━━ Materials provided ━━

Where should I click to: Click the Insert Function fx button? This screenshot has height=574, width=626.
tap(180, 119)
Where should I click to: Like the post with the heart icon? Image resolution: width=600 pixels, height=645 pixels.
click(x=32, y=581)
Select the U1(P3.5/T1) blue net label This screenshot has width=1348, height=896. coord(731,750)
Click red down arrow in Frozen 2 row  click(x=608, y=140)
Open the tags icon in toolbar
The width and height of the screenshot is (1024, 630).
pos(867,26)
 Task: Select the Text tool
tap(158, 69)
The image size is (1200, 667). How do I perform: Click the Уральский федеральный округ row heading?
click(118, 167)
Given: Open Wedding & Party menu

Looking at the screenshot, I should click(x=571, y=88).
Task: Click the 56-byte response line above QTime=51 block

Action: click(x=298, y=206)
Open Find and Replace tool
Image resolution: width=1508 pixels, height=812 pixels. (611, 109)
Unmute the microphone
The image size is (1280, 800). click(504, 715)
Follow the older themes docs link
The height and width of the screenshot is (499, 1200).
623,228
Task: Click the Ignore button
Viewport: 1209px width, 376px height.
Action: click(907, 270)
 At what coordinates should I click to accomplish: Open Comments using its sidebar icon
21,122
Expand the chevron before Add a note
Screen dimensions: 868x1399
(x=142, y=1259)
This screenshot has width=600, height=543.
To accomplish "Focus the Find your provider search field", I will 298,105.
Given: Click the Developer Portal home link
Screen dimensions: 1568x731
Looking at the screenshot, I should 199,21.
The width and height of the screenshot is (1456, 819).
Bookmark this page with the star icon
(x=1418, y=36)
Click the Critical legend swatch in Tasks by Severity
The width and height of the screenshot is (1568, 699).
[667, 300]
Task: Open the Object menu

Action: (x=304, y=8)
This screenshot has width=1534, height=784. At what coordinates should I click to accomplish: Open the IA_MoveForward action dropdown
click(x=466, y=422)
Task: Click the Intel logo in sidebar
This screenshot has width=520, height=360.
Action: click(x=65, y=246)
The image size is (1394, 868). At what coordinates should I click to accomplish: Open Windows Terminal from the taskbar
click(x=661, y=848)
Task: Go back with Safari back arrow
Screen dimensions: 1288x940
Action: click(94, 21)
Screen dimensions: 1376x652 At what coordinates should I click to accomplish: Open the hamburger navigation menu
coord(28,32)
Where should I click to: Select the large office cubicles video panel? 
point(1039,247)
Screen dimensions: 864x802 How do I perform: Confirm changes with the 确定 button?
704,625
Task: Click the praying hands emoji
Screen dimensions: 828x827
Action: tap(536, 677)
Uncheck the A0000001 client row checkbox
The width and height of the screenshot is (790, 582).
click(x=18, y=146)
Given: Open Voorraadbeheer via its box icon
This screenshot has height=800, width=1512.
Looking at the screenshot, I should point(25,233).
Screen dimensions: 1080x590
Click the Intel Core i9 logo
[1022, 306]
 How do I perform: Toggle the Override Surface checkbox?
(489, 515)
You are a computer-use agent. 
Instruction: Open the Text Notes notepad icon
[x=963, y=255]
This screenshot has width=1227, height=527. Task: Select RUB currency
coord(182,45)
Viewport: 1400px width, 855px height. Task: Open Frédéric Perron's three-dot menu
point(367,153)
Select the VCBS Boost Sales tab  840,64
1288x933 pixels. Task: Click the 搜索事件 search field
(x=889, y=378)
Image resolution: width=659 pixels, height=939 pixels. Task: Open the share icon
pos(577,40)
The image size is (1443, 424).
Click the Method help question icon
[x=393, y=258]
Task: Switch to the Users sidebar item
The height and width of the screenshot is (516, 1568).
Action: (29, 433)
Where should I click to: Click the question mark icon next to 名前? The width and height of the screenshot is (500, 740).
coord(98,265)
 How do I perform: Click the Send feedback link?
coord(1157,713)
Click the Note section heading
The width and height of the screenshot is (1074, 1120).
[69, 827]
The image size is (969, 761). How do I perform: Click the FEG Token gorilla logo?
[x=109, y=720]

━━━

- _Goal_:
Scale the data, starting at the line that contains "Task: Switch to the Users sidebar item" and ending at the end of the data, and reproduce those lines with their requests unchanged. Multiply every coordinate in the answers by 0.2 and round each result to a whole number, with halves rounded up.

- _Task answer_:
Task: Switch to the Users sidebar item
The height and width of the screenshot is (516, 1568).
Action: (6, 87)
Where should I click to: Click the question mark icon next to 名前? The width and height of the screenshot is (500, 740).
coord(20,53)
 How do I perform: Click the Send feedback link?
coord(231,143)
Click the Note section heading
The width and height of the screenshot is (1074, 1120).
[14, 165]
The image size is (969, 761). How do I perform: Click the FEG Token gorilla logo?
[x=22, y=144]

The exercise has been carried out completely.